◆ **ABOUT THIS TASK**: Transcribe exactly the lines that fall between the one holding "Instruction: Switch input" and the one holding "Open the Extensions view", inclusive, from the entries below.
======== EXTRACTED DATA
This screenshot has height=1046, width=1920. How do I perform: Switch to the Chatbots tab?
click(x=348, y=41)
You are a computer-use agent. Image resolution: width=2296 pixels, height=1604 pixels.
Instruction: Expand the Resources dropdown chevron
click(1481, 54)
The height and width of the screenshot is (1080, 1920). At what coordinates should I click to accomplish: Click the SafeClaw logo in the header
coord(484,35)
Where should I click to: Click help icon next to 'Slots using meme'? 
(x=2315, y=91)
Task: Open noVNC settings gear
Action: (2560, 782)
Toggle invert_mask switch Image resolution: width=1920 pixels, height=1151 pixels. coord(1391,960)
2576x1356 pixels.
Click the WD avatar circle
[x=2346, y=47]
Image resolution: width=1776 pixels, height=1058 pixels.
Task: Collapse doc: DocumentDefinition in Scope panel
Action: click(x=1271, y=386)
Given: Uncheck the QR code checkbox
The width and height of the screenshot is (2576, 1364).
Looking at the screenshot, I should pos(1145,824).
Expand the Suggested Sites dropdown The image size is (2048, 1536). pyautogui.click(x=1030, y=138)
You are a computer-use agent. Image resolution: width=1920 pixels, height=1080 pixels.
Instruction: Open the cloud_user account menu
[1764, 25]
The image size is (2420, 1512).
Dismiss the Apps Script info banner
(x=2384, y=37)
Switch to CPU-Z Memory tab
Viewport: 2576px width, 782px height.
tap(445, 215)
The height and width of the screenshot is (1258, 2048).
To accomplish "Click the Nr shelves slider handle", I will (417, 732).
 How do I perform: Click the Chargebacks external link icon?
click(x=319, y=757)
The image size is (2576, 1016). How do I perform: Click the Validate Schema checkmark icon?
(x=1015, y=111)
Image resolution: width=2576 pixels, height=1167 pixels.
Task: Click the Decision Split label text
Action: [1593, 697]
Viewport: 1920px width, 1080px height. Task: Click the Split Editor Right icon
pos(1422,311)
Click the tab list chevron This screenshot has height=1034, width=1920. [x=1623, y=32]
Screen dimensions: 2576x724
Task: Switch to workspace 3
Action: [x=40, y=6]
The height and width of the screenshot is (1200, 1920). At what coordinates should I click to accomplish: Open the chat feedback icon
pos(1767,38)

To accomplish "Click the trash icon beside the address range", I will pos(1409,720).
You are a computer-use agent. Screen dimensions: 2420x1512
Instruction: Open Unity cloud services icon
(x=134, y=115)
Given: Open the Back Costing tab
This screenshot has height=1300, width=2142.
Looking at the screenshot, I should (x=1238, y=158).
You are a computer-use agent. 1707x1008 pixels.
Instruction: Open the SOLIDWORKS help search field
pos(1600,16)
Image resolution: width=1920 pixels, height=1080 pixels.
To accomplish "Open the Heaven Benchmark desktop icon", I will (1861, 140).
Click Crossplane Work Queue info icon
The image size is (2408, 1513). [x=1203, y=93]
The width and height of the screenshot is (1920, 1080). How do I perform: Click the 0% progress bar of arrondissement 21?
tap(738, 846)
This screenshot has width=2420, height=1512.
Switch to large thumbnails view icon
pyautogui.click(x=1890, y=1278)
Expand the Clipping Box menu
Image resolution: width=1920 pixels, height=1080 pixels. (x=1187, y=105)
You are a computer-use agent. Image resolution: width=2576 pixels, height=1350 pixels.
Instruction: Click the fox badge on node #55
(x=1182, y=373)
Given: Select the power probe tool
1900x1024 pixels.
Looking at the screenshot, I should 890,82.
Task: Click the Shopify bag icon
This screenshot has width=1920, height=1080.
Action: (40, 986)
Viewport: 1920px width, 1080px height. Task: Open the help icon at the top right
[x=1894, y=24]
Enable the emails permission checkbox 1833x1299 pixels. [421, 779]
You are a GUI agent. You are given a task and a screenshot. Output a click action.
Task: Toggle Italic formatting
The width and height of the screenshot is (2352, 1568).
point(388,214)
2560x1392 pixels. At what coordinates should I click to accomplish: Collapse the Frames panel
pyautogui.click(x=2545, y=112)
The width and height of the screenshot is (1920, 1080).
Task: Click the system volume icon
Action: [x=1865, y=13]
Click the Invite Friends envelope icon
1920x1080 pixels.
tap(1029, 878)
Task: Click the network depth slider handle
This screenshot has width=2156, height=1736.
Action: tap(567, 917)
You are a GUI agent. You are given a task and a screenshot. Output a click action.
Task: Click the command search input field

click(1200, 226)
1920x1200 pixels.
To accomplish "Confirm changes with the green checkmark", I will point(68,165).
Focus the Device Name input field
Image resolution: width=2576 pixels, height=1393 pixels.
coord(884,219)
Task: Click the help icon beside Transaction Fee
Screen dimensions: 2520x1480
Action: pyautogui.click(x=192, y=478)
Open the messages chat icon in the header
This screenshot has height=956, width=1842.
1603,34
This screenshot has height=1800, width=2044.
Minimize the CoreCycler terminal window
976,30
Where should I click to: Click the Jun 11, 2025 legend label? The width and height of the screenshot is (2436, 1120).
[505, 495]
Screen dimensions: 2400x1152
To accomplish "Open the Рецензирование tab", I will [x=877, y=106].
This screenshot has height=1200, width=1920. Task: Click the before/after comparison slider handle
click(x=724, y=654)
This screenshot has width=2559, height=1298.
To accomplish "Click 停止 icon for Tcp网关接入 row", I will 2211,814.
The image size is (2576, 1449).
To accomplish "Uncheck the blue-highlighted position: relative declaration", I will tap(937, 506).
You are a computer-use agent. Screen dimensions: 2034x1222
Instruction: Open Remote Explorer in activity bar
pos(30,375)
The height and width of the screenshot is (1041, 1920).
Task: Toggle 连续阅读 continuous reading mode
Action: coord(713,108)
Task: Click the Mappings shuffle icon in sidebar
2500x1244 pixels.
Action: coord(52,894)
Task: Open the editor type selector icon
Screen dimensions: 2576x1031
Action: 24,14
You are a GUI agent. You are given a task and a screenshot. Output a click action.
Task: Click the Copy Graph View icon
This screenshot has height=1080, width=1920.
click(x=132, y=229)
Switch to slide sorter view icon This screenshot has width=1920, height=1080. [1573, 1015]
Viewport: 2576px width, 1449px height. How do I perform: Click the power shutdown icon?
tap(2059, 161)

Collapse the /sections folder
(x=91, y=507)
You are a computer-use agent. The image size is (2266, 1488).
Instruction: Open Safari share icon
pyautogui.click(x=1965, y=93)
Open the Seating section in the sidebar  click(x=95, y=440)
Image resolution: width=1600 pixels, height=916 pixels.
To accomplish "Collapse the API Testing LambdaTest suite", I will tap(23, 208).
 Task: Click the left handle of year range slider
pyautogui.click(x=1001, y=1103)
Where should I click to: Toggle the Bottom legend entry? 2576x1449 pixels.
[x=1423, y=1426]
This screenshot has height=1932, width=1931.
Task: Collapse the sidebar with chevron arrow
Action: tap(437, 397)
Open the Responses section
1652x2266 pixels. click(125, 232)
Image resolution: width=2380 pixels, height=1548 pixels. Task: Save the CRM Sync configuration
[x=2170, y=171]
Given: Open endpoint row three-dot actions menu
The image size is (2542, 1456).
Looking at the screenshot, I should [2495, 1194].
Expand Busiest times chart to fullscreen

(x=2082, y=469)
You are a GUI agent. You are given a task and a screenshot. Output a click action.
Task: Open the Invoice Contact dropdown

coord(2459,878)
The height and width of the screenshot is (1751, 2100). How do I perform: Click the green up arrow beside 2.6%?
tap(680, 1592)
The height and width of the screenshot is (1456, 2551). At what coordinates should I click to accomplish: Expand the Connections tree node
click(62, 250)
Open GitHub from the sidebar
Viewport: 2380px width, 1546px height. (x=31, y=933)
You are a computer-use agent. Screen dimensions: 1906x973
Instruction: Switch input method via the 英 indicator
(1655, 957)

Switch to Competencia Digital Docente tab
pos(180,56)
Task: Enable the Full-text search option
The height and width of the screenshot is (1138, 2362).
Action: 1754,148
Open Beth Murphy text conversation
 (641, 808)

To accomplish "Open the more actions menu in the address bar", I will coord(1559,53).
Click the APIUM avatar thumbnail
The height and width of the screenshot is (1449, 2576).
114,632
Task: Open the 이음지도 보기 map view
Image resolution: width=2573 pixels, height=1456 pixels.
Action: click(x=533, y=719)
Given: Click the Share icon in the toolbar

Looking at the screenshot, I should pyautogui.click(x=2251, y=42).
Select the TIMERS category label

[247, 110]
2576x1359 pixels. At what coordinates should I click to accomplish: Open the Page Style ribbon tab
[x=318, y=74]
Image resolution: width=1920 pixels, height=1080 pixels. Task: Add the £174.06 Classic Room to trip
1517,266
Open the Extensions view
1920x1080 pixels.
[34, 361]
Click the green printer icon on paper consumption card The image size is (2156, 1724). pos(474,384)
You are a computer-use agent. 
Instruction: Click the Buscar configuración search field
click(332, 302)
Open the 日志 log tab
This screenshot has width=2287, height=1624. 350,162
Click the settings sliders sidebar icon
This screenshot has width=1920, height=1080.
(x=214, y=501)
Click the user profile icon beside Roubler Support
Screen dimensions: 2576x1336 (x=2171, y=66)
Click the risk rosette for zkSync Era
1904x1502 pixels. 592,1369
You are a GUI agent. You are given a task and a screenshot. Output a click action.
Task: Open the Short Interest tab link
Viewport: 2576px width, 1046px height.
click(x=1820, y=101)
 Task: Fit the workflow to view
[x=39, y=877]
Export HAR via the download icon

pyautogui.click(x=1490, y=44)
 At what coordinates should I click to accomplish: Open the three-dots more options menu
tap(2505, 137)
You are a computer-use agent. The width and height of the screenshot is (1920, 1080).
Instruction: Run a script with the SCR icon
================
◆ **ANSWER FOR THIS EXERCISE**:
Instruction: Switch input method via the 英 indicator
(1655, 957)

Switch to Competencia Digital Docente tab
pos(180,56)
Task: Enable the Full-text search option
The height and width of the screenshot is (1138, 2362).
Action: 1754,148
Open Beth Murphy text conversation
 (641, 808)

To accomplish "Open the more actions menu in the address bar", I will coord(1559,53).
Click the APIUM avatar thumbnail
The height and width of the screenshot is (1449, 2576).
114,632
Task: Open the 이음지도 보기 map view
Image resolution: width=2573 pixels, height=1456 pixels.
Action: click(x=533, y=719)
Given: Click the Share icon in the toolbar

Looking at the screenshot, I should pyautogui.click(x=2251, y=42).
Select the TIMERS category label

[247, 110]
2576x1359 pixels. At what coordinates should I click to accomplish: Open the Page Style ribbon tab
[x=318, y=74]
Image resolution: width=1920 pixels, height=1080 pixels. Task: Add the £174.06 Classic Room to trip
1517,266
Open the Extensions view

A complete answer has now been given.